Part time Hypo????

It's best to describe my energy and motivation levels as Yo-Yo. Sometimes OK then the spring winds completely down. Get constipated, vision gets fuzzy, experience real weakness and fatigue, neck feels "tight", joints ache and voice goes.

I'm sure the GP's have me down as WW!! Whenever they take blood it usually comes back as mid-range for TSH, FT3 and FT4. B12 as highish (take B12 supplements) I also take D3.

Is it possible for Thyroid function to just plummet? Is it that, despite bloods, I am just "living on the edge" and periodically dropping off it?

11 Replies

oldestnewest
  • I'm like this reelingenious, I have hashimotos now.with me it seems to go in cycles,a few weeks even a couple of months feeling not too bad then what feels like a sudden decline gradually getting worse for a while.I originally had graves.

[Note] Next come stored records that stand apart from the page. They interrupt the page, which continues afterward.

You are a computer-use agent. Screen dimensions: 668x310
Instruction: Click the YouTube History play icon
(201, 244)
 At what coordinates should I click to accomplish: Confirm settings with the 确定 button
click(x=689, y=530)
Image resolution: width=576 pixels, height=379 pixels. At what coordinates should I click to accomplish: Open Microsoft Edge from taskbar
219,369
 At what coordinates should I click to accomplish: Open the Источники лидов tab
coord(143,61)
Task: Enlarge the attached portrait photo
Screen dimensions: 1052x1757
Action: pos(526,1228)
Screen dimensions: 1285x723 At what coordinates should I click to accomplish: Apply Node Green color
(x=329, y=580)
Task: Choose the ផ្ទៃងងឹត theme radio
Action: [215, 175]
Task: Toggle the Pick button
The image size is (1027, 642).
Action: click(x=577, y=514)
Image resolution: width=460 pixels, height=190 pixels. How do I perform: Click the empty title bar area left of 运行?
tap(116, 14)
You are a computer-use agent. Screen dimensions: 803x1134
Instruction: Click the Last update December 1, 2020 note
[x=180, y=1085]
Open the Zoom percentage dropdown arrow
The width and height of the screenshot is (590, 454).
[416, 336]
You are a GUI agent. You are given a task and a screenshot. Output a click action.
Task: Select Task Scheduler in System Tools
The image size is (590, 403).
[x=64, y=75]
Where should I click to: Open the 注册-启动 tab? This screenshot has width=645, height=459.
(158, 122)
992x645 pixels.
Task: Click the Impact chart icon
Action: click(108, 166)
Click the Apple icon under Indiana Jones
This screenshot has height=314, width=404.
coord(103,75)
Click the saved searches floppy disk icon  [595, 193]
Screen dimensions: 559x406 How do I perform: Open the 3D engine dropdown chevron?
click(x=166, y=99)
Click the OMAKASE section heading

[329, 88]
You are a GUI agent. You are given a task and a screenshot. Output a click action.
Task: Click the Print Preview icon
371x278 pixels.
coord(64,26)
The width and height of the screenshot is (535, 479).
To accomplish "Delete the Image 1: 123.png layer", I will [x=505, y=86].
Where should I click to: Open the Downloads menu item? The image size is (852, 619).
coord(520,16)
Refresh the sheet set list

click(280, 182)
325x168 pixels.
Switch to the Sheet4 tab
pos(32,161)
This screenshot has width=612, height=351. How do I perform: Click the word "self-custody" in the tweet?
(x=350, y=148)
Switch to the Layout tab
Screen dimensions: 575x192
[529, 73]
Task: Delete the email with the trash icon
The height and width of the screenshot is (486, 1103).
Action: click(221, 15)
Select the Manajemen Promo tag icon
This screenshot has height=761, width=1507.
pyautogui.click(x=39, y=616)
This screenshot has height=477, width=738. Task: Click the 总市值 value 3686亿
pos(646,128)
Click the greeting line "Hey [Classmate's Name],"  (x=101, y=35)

  • How were you diagnosed?

  • Do you get your blood drawn roughly about the same time. The earliest possible appointment and fast (you can drink water). Leave about 24 hours between your last dose of levo and the test. TSH varies throughout 24 hours of the day and would probably differ if you had it done 6 times a day.

    If you have a copy of your latest blood test results to hand with the ranges post them. If not get a print-out from the surgery. We are entitled to them.

    If you're due a new test follow the above recommendations and post.

    You may be undertreated and need an increase in levo. Some doctors mistakenly believe that as long as the TSH is anywhere in the then, whatever we complain of is nothing to do with the thyroid gland. If you've not had B12, Vit D, iron, ferritin and folate tested ask for these too.

  • I'm not on Levo! GP's won't prescribe.

  • If you have antibodies (an Automimune Disease) the doctor should prescribe levothyroxine.

    email louise.warvill@thyroiduk.org.uk and ask for a copy of the Pulse online article by Dr Toft who was President of the British Thyroid Association who says that if 'antibodies' are present a prescription for levo should be give - and the dose - to 'nip things in the bud' as you will become hypothyroid anyway. She wont be in the office till Monday.

  • Thanks for that, will contact Louise right away.

  • Hashimotos reelingenious? Ask or insist on a TPO ab (antibody) blood test. The GP tend to resist this but I refused to leave his office until he agreed. This will reveal if you are 'waxing and waning'. I was until 4 months ago a fell runner and I've just lost everything. You accurately describe my symptoms, however I do not get any restbite from either a hyper or hypo swing . It's bloody awful.

  • Latest bloods, TSH = 1.82, FT3 = 4.2, FT4 = 14.4

  • Reelingenious, it sounds very much like you are having Hashimoto's flare ups. The attacks on the thyroid destroy cells which dump hormone into the blood, sometimes causing hyper symptoms, and when the attack ceases hypo symptoms return. You can ask your GP to test thyroid antibodies but some won't until TSH is over range.

    You can order private thyroid and antibody tests from Blue Horizon or Genova via thyroiduk.org.uk/tuk/testin...

    Finally, as 90% of hypothyroidism is caused by autoimmune thyroid disease (Hashimoto's) you can assume you have Hashimoto's and adopt 100% gluten-free diet to reduce Hashi flares and antibodies and slow progression to hypothyroidism.

    chriskresser.com/the-gluten...

    thyroiduk.org.uk/tuk/about_...

    There is no treatment for Hashimoto's. Once it has damaged the thyroid so it is unable to produce sufficient hormone NHS will prescribe Levothyroxine to replace low thyroid hormone when TSH is over range or FT4 below range.

    Make sure future thyroid function tests are early morning, fasting (water only) as TSH is highest early and drops post prandially.

    thyroiduk.org.uk/tuk/diagno...

  • Have been gluten free for years, based entirely on the fact that It made me feel bad!

  • Just received bloods results, very extensive too. Everything, TSH, T3, T4, magnesium, D3, B12, ESR mid range, nothing close to the edges!!

    Does Hashimotos present without ANY other blood indications. Or can I assume with normal TSH< T4< T3 that Hashi is unlikely, as My GP assumes. Is it worth getting TPO ab test?